Я исполнил желание Брюлеты. На другой день мы все, работники и множество девушек и женщин, приглашенных Теренцией из соседних мест, собрались на зеленом лужке. Старик Бастьен играл на волынке. Дочь его, прекрасная как день в своем бурбонезском наряде, была достойно честима, но не стала от этого нисколько веселее. Жозе, восхищенный красотою Брюлеты, позабывшей захватить с собой, на всякий случай, нарядное платье и всех восхищавшей своей миловидностью, смотрел как она танцует, а я потчивал и угощал, ничего не жалея, чтобы только все было хорошо. Угощение стоило мне три добрых экю, но я никогда не сожалел о них. Так все были довольны и благодарны мне за мои хлопоты.
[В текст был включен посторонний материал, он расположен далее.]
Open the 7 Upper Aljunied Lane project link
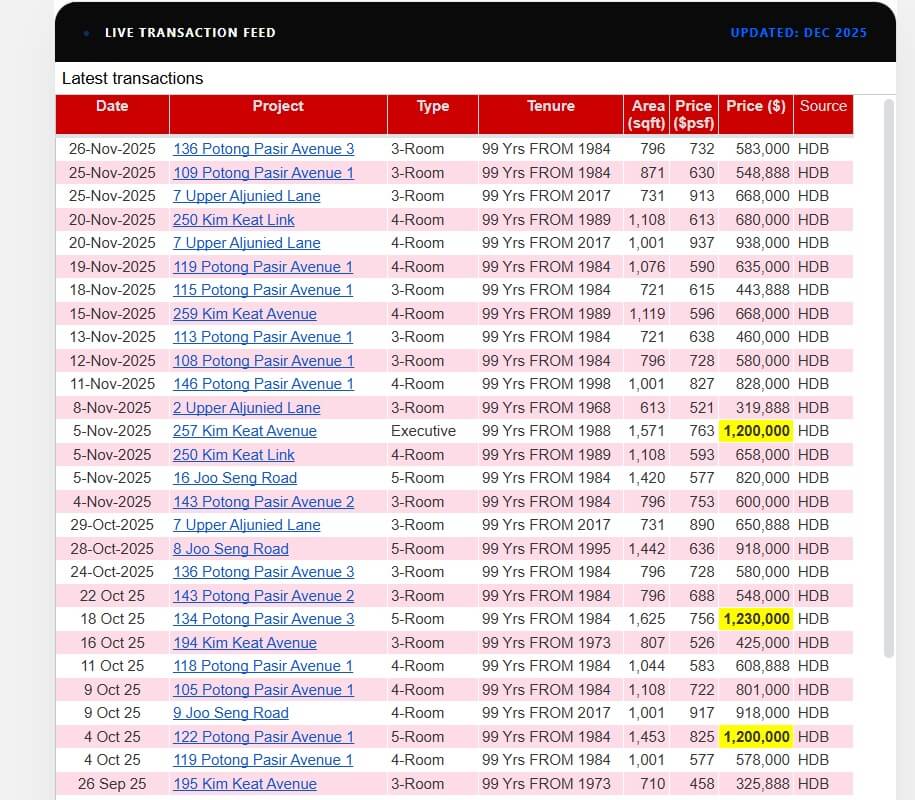The image size is (915, 800). [246, 196]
В час вечерен праздник был в полном разгаре, и все гости говорили, что они не запомнят, чтобы ещё когда-нибудь так веселились. Завернул к нам прохожий странник, собиравший милостыню. Он покушал себе преисправно и пил так, что и доброму леснику или дровосеку было бы впору. Меня, признаться, это сильно забавляло, хотя он и пил и ел за мой счет.
Я было собрался поднести еще чарку неожиданному гостю, удивляясь тому, что не могу никак утолить в нем жажды, как вдруг между танцующими поднялся страшный шум и гвалт. Я выскочил из-за прилавка, который устроил себе для угощения посетителей, и увидел стадо из трех или четырех сот мулов, следовавших за Клерином, которому пришло в голову пройти между танцующими. Каждый, разумеется, встречал его кулаком и затрещиной. Перепуганный до смерти, он бросался то вправо, то влево, а мулы, которые страшно упрямы и не очень-то боятся ударов, привыкнув всюду следовать за Клерином, полезли прямо на танцующих, не обращая никакого внимания на пинки и тычки, толкая всех и каждого и выступая вперед так спокойно, как будто бы они были в степи какой-нибудь.
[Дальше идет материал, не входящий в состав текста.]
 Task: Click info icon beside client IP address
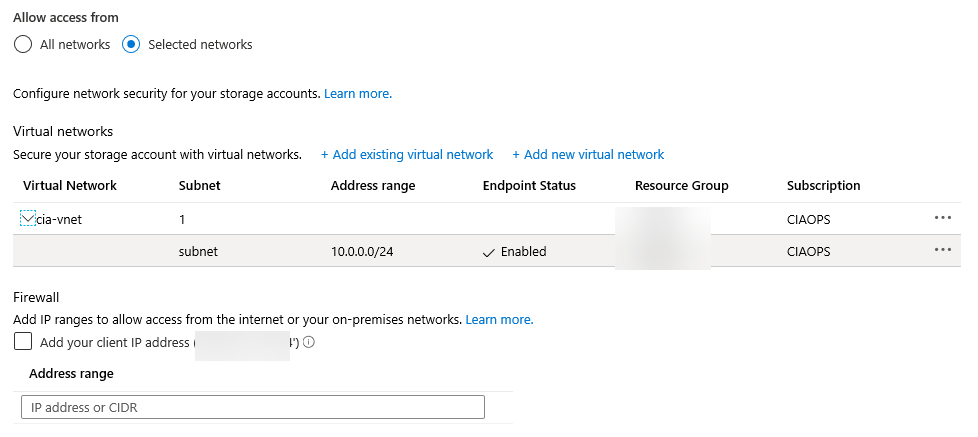click(309, 342)
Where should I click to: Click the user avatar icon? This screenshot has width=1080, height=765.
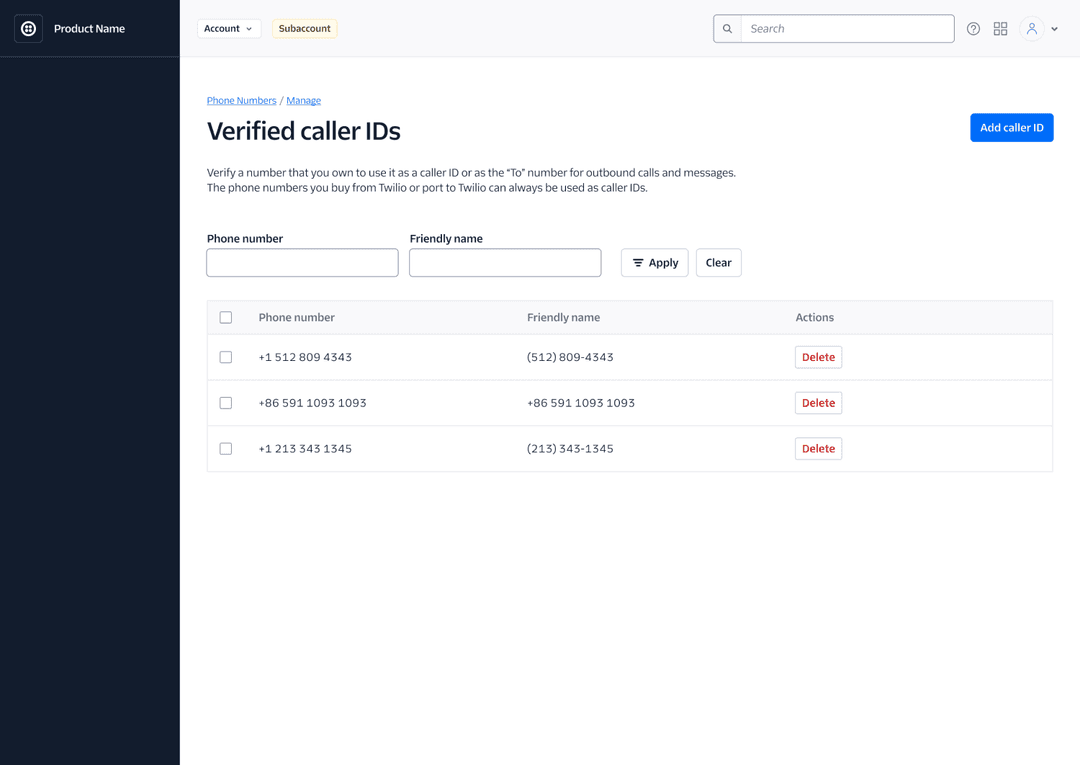(1031, 29)
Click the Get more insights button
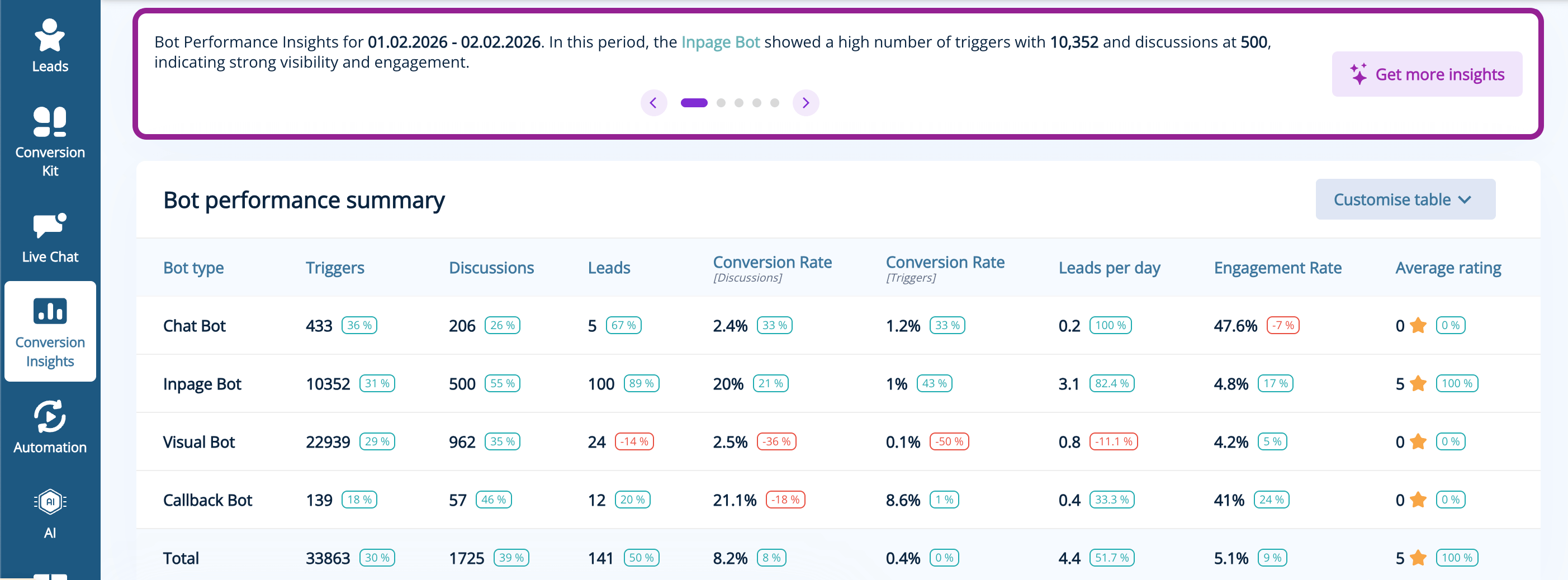 pyautogui.click(x=1426, y=74)
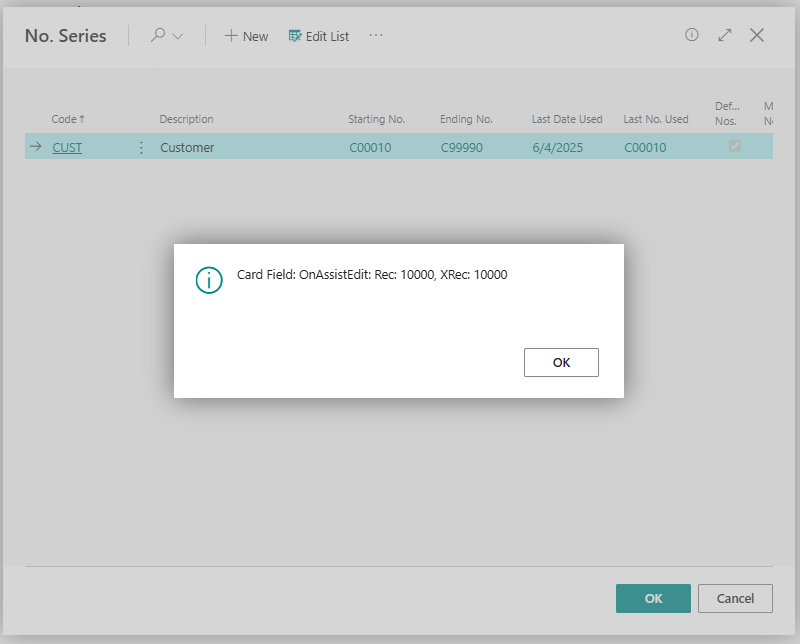Create a new No. Series with New

pos(246,36)
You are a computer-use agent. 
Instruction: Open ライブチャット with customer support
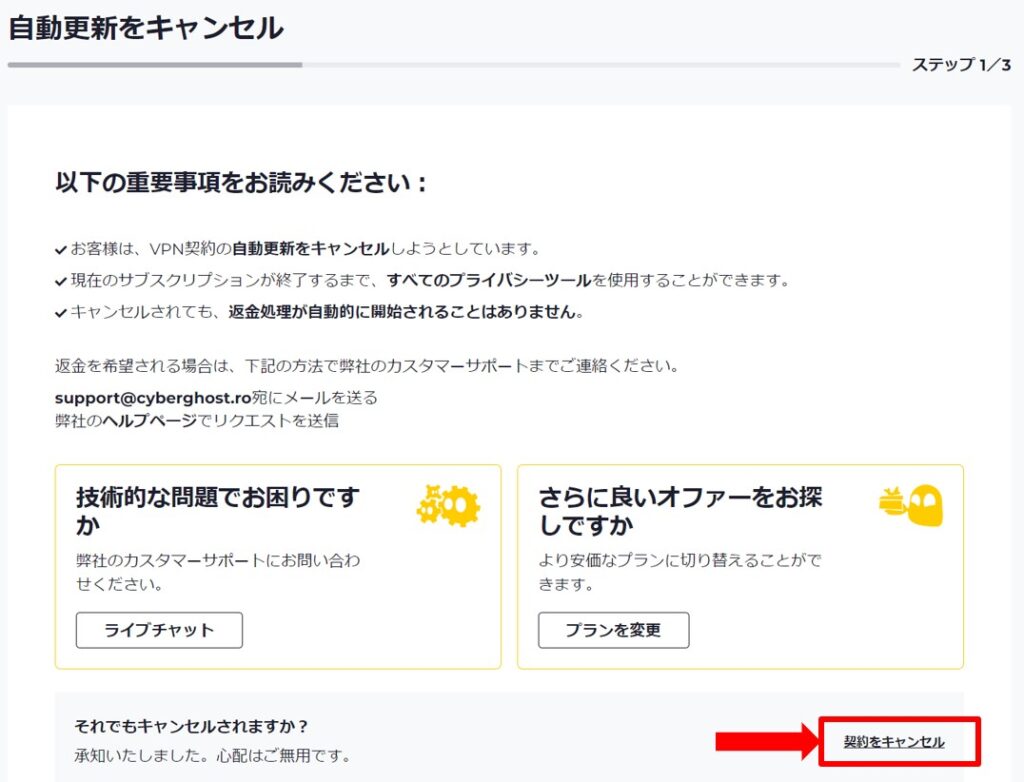(x=158, y=630)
Навьюченные по уши, они, разумеется, не могли идти скоро, так что каждый имел время посторониться, а потому беды никакой не случилось. Нашлись, впрочем, парни, которые так расплясались и так были недовольны тем, что им помешали, что начали петушиться и бранились не на шутку. Зрелище вышло преуморительное. Старик Бастьен перестал играть и, схватясь за живот, так и катался со смеху.
Зная, как погонщики собирают мулов, он вдруг заиграл именно так, как следовало. Лошадка и все стадо бросились к бочке, на которую он влез, а он-то давай хохотать еще пуще прежнего тому, что под его музыку вместо веселой компании пришлось плясать стаду черных зверей.
Во время суматохи Брюлета приблизилась ко мне. Она была встревожена и смеялась вовсе не от чистого сердца.